On Thu, May 26, 2022 at 2:19 AM Barry Song <21cnbao@gmail.com> wrote:
>
> On Thu, May 26, 2022 at 5:49 AM Yang Shi <shy828301@gmail.com> wrote:
> >
> > On Wed, May 25, 2022 at 4:10 AM Barry Song <21cnbao@gmail.com> wrote:
> > >
> > > On Wed, May 25, 2022 at 7:14 AM Catalin Marinas <catalin.marinas@arm.com> wrote:
> > > >
> > > > On Tue, May 24, 2022 at 10:05:35PM +1200, Barry Song wrote:
> > > > > On Tue, May 24, 2022 at 8:12 PM Catalin Marinas <catalin.marinas@arm.com> wrote:
> > > > > > On Tue, May 24, 2022 at 07:14:03PM +1200, Barry Song wrote:
> > > > > > > diff --git a/arch/arm64/Kconfig b/arch/arm64/Kconfig
> > > > > > > index d550f5acfaf3..8e3771c56fbf 100644
> > > > > > > --- a/arch/arm64/Kconfig
> > > > > > > +++ b/arch/arm64/Kconfig
> > > > > > > @@ -98,6 +98,7 @@ config ARM64
> > > > > > >       select ARCH_WANT_HUGE_PMD_SHARE if ARM64_4K_PAGES || (ARM64_16K_PAGES && !ARM64_VA_BITS_36)
> > > > > > >       select ARCH_WANT_LD_ORPHAN_WARN
> > > > > > >       select ARCH_WANTS_NO_INSTR
> > > > > > > +     select ARCH_WANTS_THP_SWAP if ARM64_4K_PAGES
> > > > > >
> > > > > > I'm not opposed to this but I think it would break pages mapped with
> > > > > > PROT_MTE. We have an assumption in mte_sync_tags() that compound pages
> > > > > > are not swapped out (or in).

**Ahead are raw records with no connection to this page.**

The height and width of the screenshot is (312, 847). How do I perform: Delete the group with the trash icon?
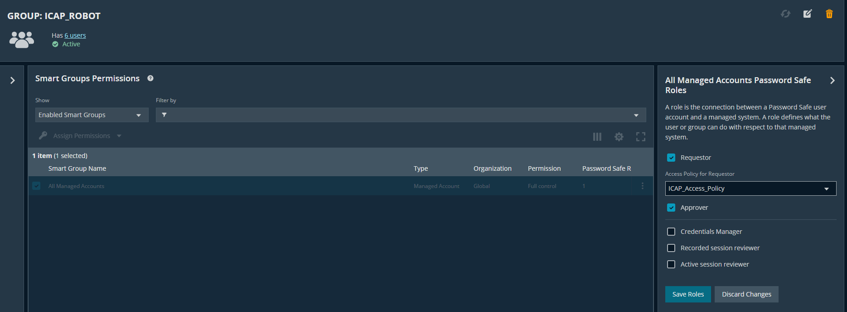point(829,14)
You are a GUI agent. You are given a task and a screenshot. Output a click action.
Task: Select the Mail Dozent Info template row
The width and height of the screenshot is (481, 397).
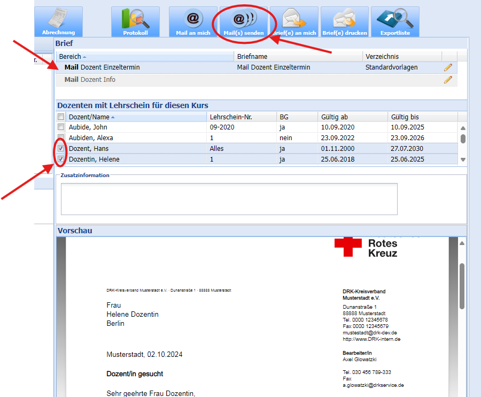click(x=90, y=80)
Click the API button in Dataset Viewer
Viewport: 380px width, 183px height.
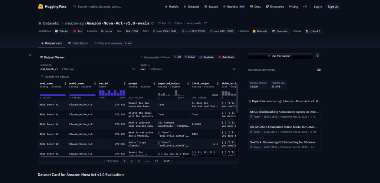(x=177, y=57)
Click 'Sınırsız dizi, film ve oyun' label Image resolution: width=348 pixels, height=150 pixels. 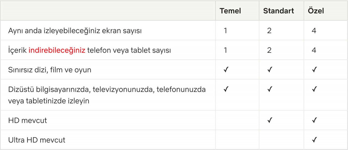50,70
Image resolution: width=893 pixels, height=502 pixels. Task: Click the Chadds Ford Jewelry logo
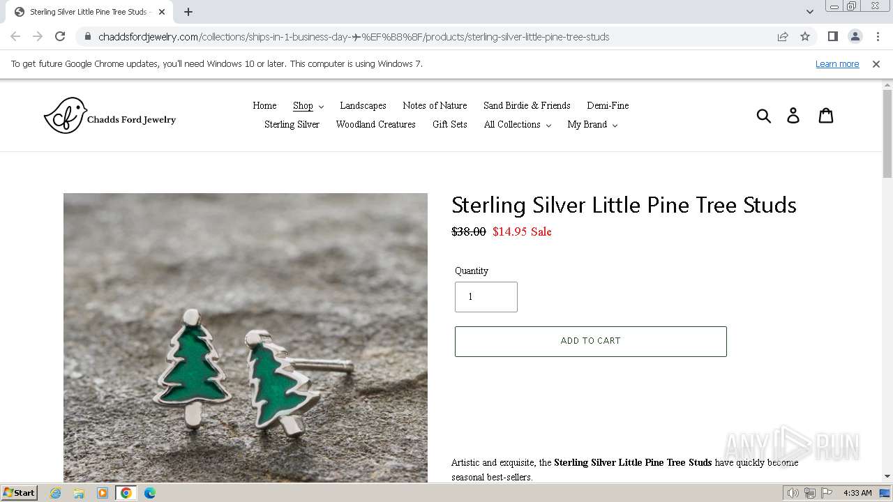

With MTE, we store the tags in a slab
> > > > >
> > > > > I assume you mean mte_sync_tags() require that THP is not swapped as a whole,
> > > > > as without THP_SWP, THP is still swapping after being splitted. MTE doesn't stop
> > > > > THP from swapping through a couple of splitted pages, does it?
> > > >
> > > > That's correct, split THP page are swapped out/in just fine.
> > > >
> > > > > > object (128-bytes per swapped page) and restore them when pages are
> > > > > > swapped in. At some point we may teach the core swap code about such
> > > > > > metadata but in the meantime that was the easiest way.
> > > > >
> > > > > If my previous assumption is true,  the easiest way to enable THP_SWP
> > > > > for this moment might be always letting mm fallback to the splitting
> > > > > way for MTE hardware. For this moment, I care about THP_SWP more as
> > > > > none of my hardware has MTE.
> > > > >
> > > > > diff --git a/arch/arm64/include/asm/pgtable.h b/arch/arm64/include/asm/pgtable.h
> > > > > index 45c358538f13..d55a2a3e41a9 100644
> > > > > --- a/arch/arm64/include/asm/pgtable.h
> > > > > +++ b/arch/arm64/include/asm/pgtable.h
> > > > > @@ -44,6 +44,8 @@
> > > > >         __flush_tlb_range(vma, addr, end, PUD_SIZE, false, 1)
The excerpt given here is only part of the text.